Remember "Kolob Sunday"?
From the "backburner never got around to posting" department:
A question by message board participant "battlefieldboy" once sparked BYU professor Daniel C. Peterson's memory of the good old days:
battlefieldboy:
I have other Questions like how come the Church doesn't teach about Kolob anymore is it because it was such a silly notion that we would be laughed out of mainstream christianity. Kind of like believing the world is flat.
Daniel Peterson:
Actually, I didn't realize that we had ever been in "mainstream Christianity," or that we even aspired to join.

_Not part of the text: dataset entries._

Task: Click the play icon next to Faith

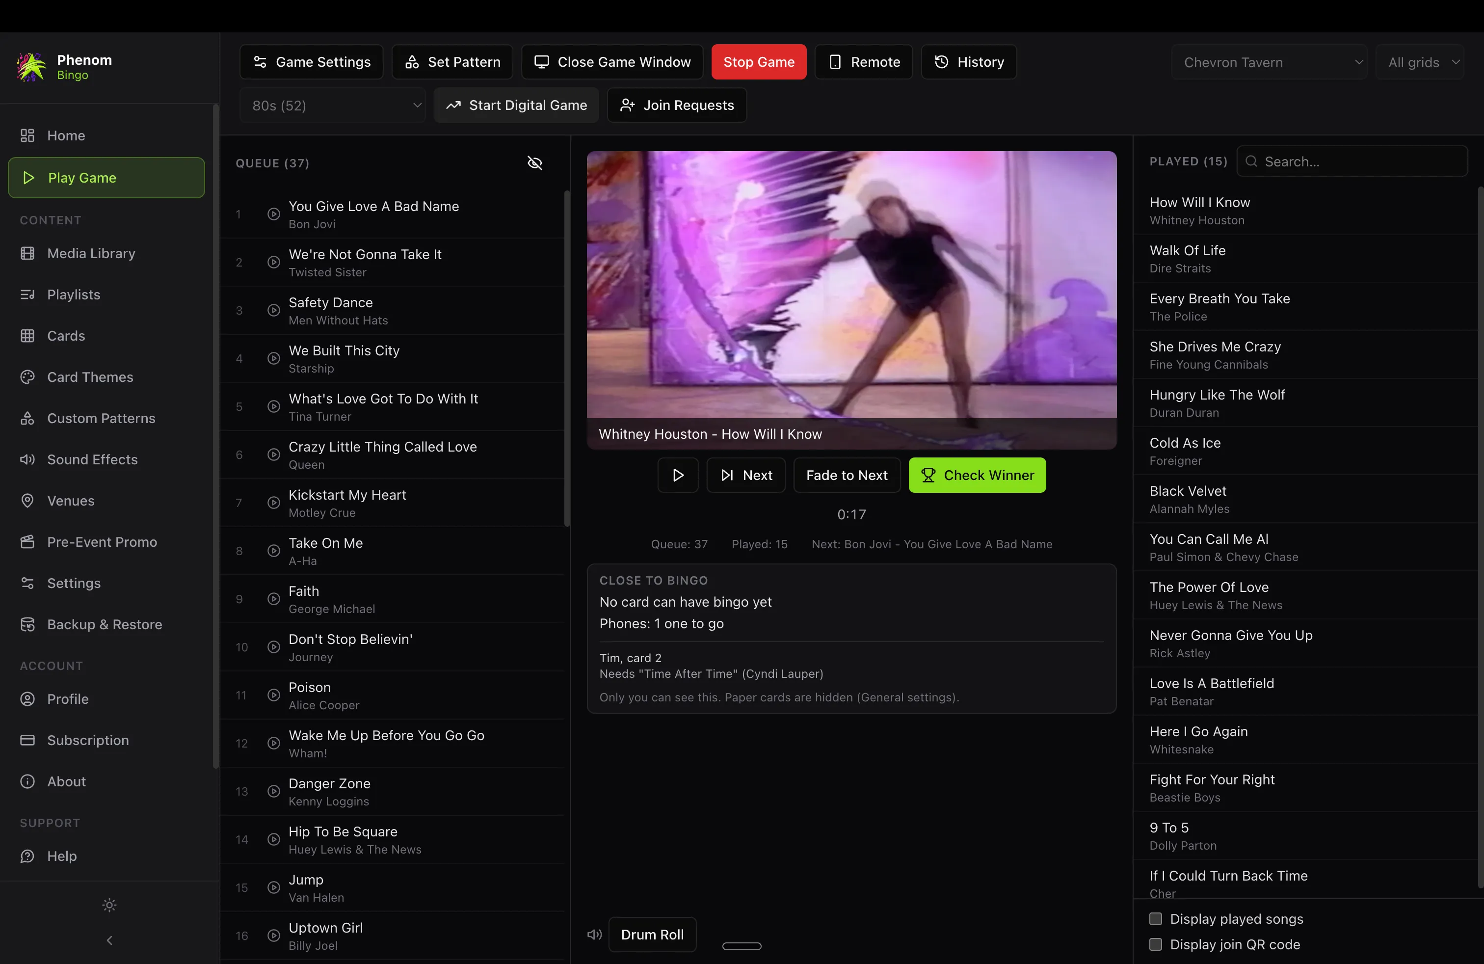Action: click(x=273, y=599)
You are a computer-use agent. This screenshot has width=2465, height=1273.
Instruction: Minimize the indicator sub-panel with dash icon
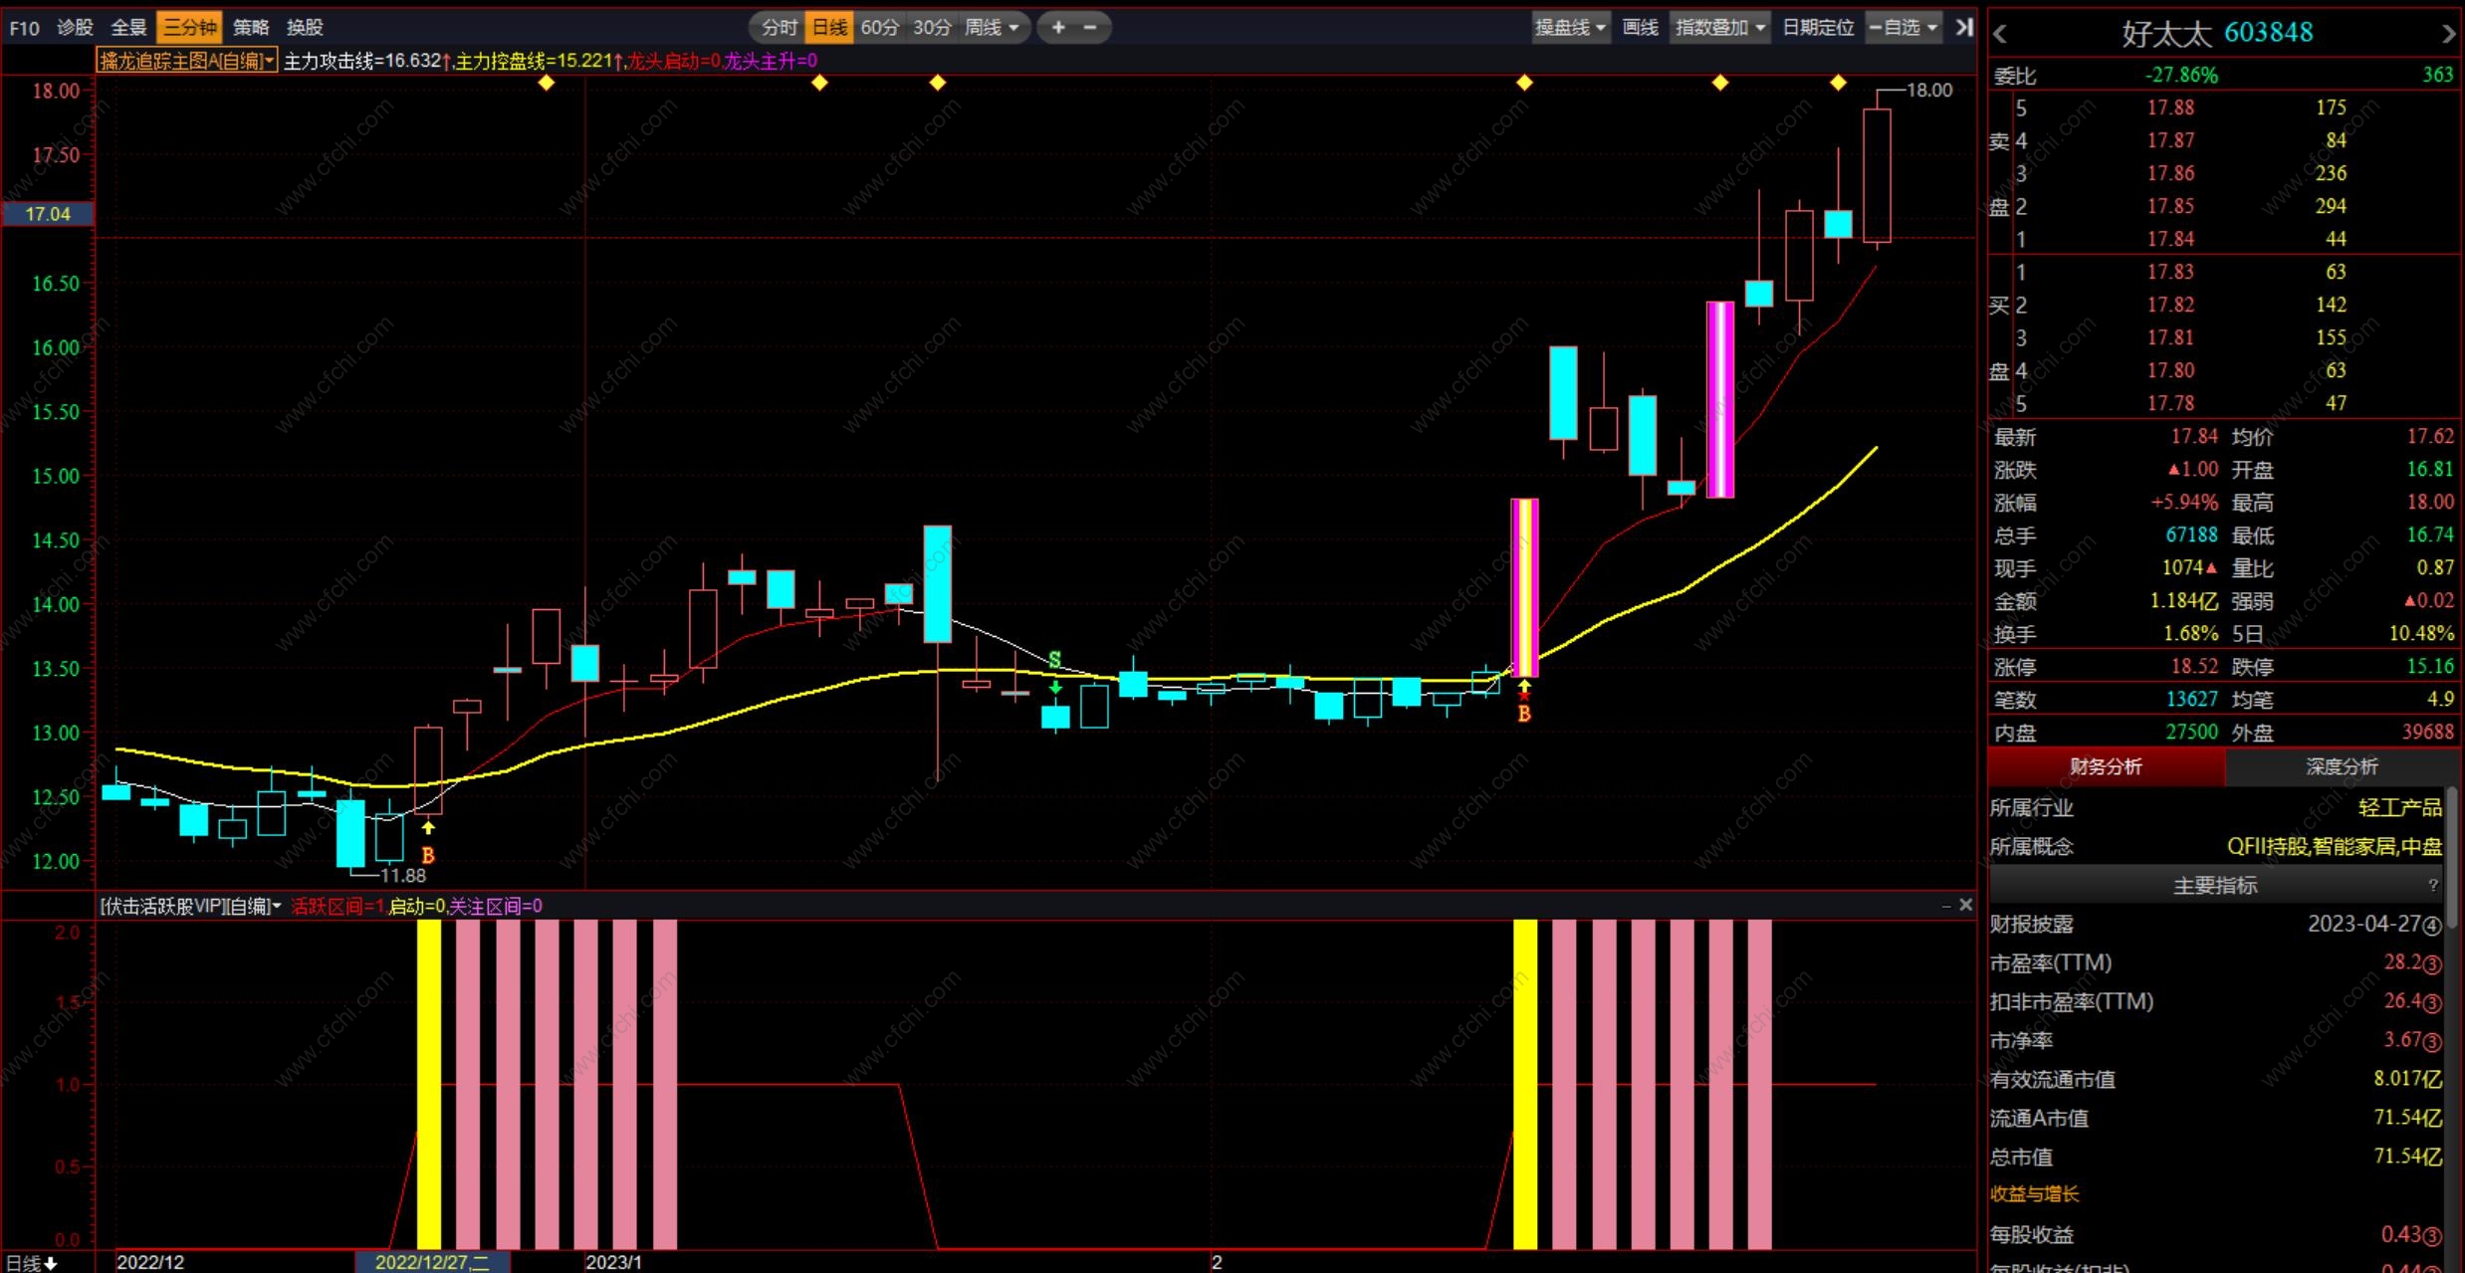[x=1946, y=905]
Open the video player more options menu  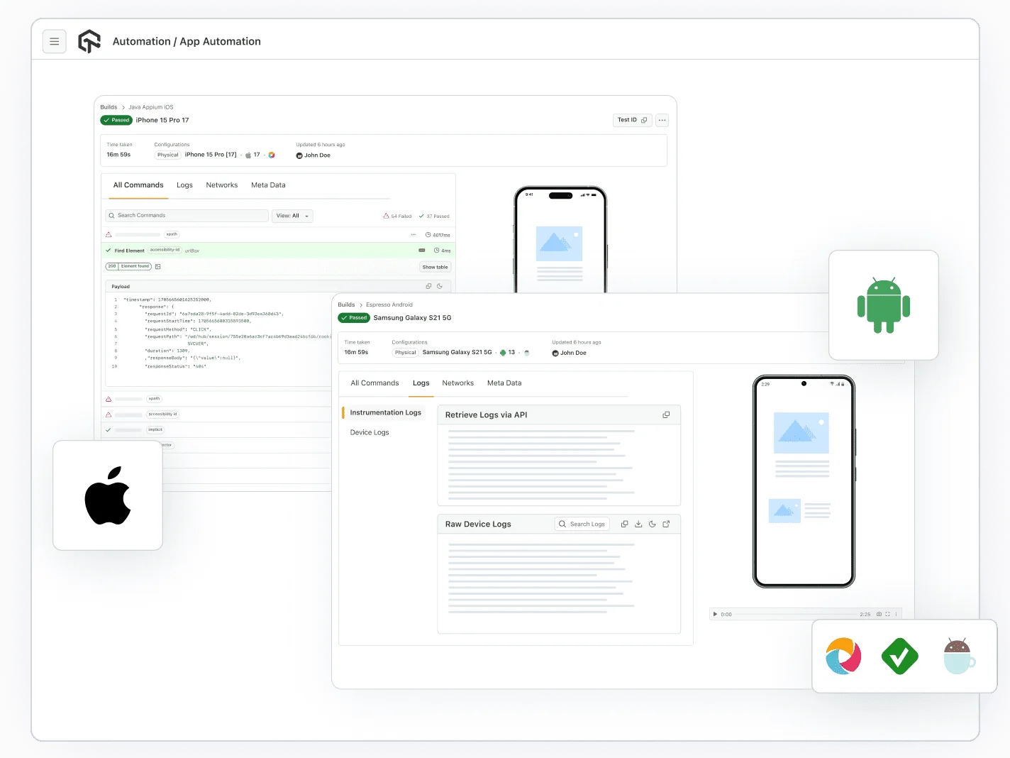pos(896,615)
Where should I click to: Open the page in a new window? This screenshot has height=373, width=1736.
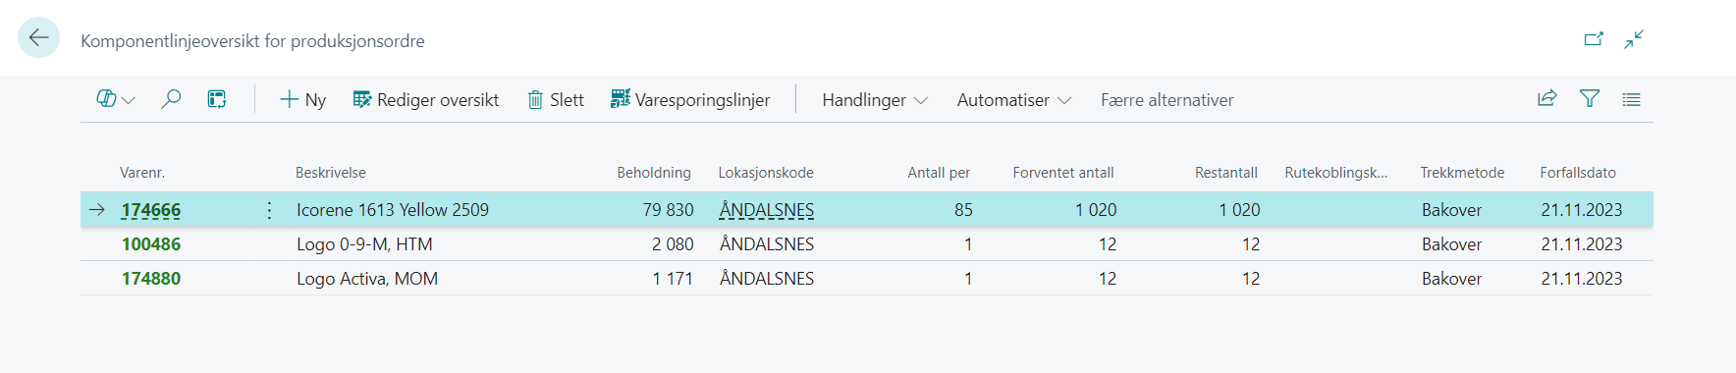tap(1594, 39)
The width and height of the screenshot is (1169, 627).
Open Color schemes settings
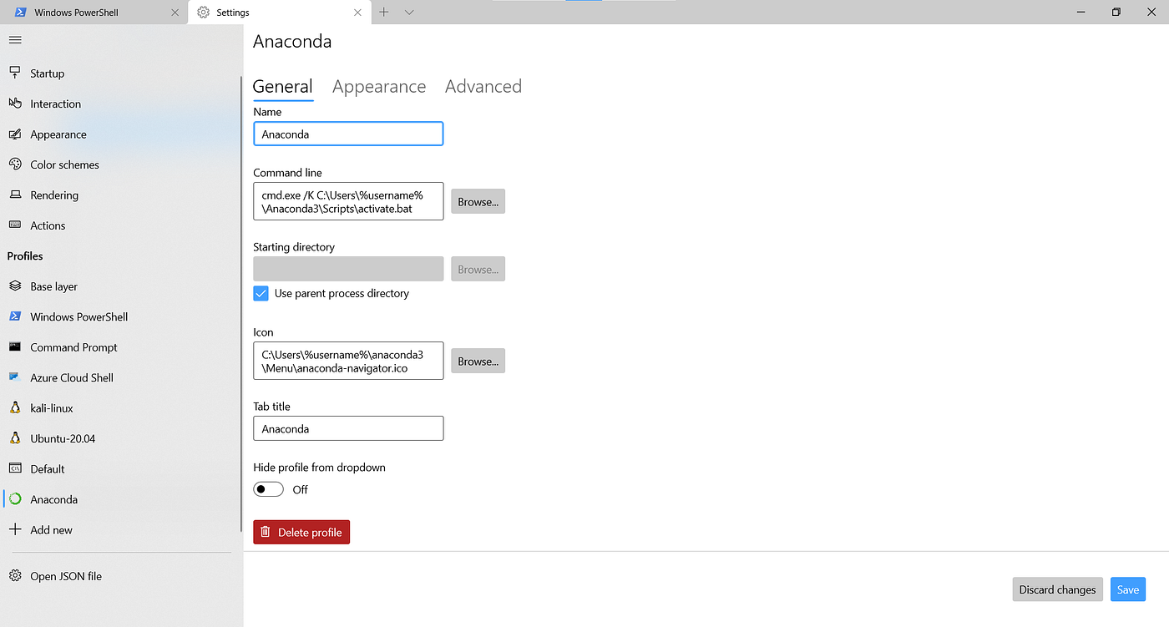[x=65, y=164]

You're right, though. When I was a boy, the second Sunday of every month was "Kolob Sunday," when sacrament meeting talks were turned over to contemplation of Kolob and we attended dressed in spacesuits. There were at least thirty or forty hymns in the hymnal dedicated to Kolob. Every fourth year in the Sunday School and seminary curriculum was focused on Kolobology. Our stake used to run a group of observatories up on Mt. Wilson, above the Pasadena area, that we used to search for Kolob, and occasionally we got to go down to the even bigger Kolob-searching facility on Mt. Palomar, jointly run by the stakes near San Diego. But now there's only one rarely-sung hymn left, and we've sold off the observatories.
P.S. With John Gee and Bill Hamblin, I just published an article in the book Astronomy, Papyrus, and Covenant, focused to a certain extent on Kolob. I didn't realize that we don't do that anymore. Whoops.1
Conversation posted to the MormonApologetics.org message board, August 11, 2007.
The article to which Peterson refers is "And I Saw the Stars: The Book of Abraham and Ancient Geocentric Astronomy" by John Gee, William J. Hamblin, and Daniel C. Peterson in Astronomy, Papyrus, and Covenant by John Gee and Brian M. Hauglid.